Abstract: The scientific context discussed here exsurges to better contextualise the rhetoric of the criminal law of the enemy in the modern social scene and the reverse function of the criminal process. By highlighting this duality, through the penology in which the various means of repression and prevention are studied, this work gave support to analyze the important points of the dichotomy between radical and moderate functionalism. Finally, although in a very quick manner, jurisprudential positions on the subject were brought to the fore.

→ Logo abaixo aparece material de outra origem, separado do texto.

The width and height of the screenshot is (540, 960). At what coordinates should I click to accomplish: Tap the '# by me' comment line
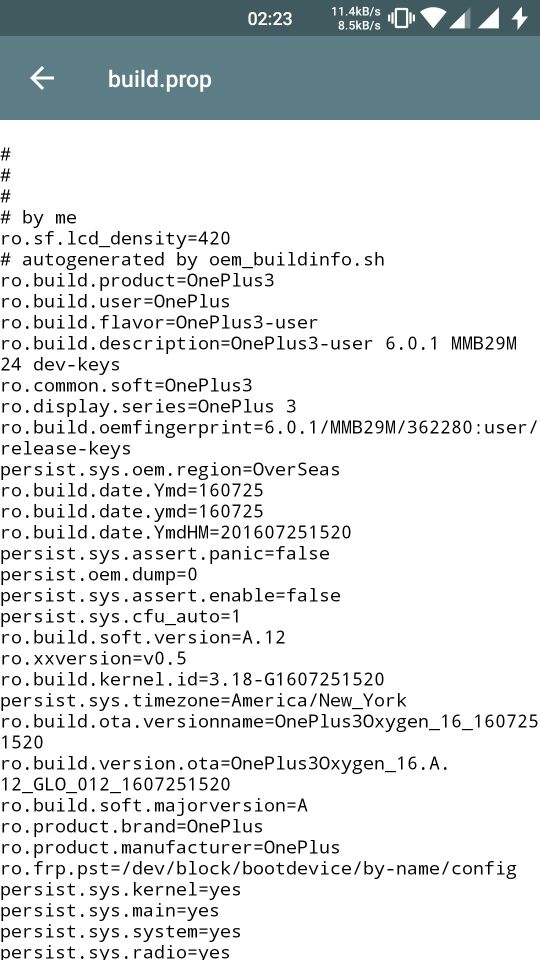pyautogui.click(x=39, y=217)
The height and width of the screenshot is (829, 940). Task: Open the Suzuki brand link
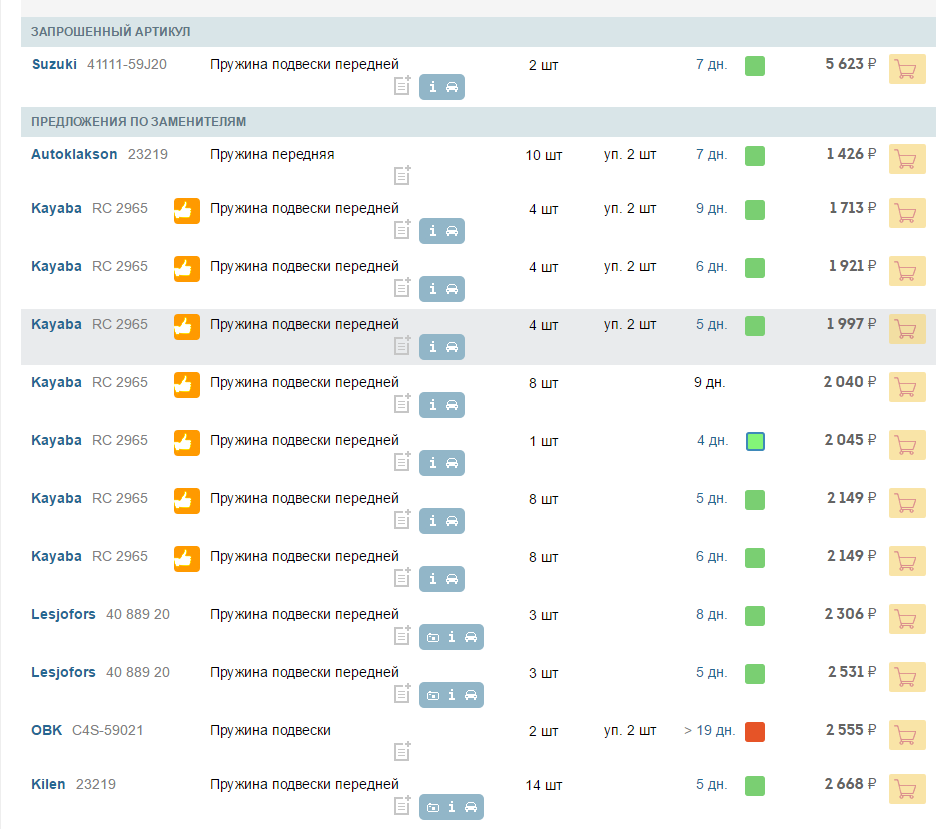click(54, 64)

Keywords: Rhetoric. Criminal Law of the Enemy. Criminal proceedings. Finalism. Functionalism.
Sumário: Introdução. 1. Funcionalismo moderado e radical. 2. Direito penal do inimigo. 3. Processo penal e jurisprudência comentada. Conclusão. Referências.
Introdução
Antes de adentrar efetivamente no tema proposto, importante mencionar os aspectos teleológicos da Penologia, ciência esta que para muitos é parte integrante da Criminologia, já para outra corrente, deve ser aquela reconhecida como uma ciência autônoma. Questões estas que não entraremos no mérito.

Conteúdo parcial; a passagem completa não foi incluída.